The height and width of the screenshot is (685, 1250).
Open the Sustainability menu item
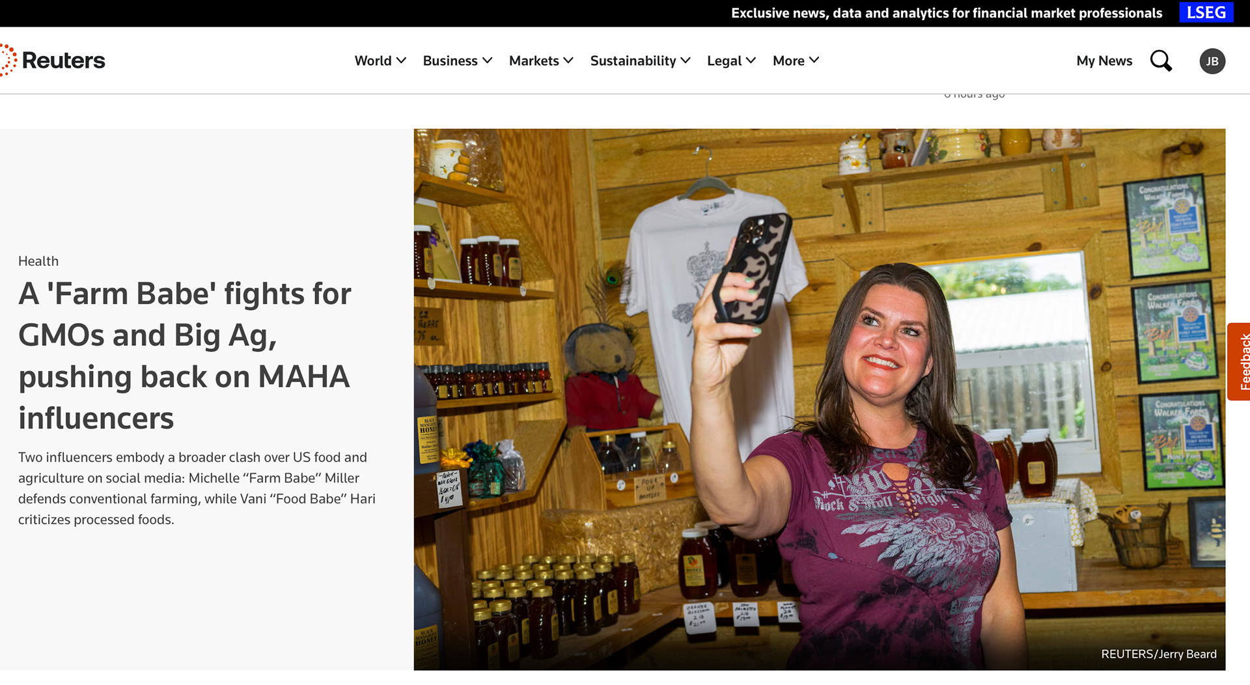(633, 61)
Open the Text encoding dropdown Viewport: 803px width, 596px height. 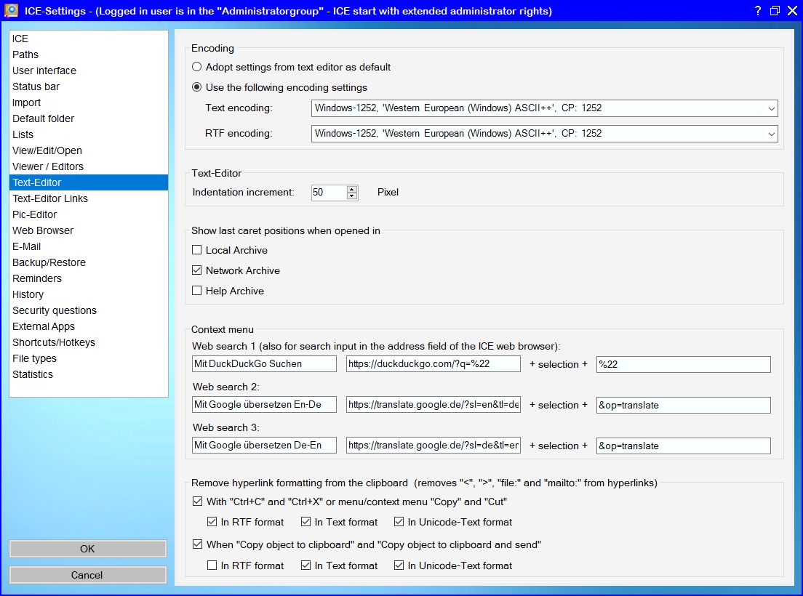click(770, 108)
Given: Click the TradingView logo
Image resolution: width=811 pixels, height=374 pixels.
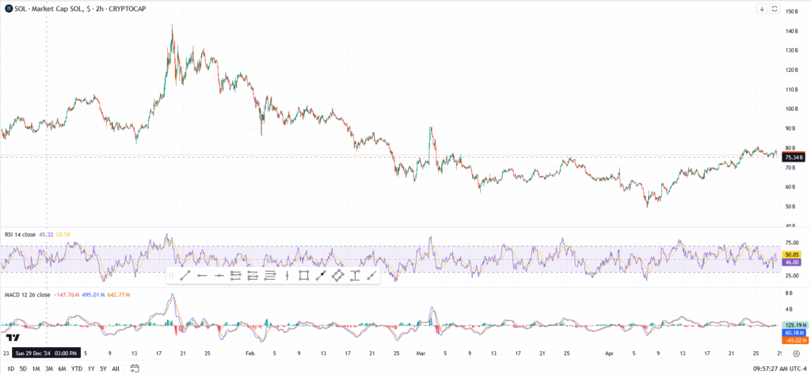Looking at the screenshot, I should point(12,338).
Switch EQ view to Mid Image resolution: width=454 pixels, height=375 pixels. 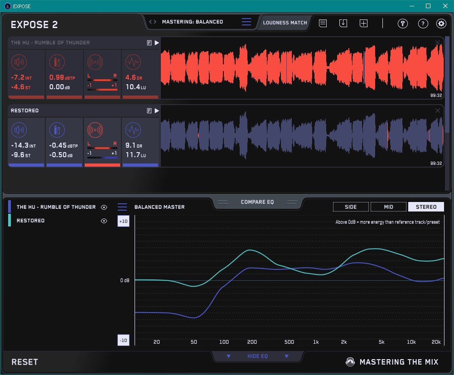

────

__Aim of the task__
Reproduce verbatim the lines from the one containing "Given: Click the TradingView logo" through the last line, both included, omitting the pictures.

__Result below__
Given: Click the TradingView logo
Image resolution: width=811 pixels, height=374 pixels.
Looking at the screenshot, I should point(12,338).
Switch EQ view to Mid Image resolution: width=454 pixels, height=375 pixels. 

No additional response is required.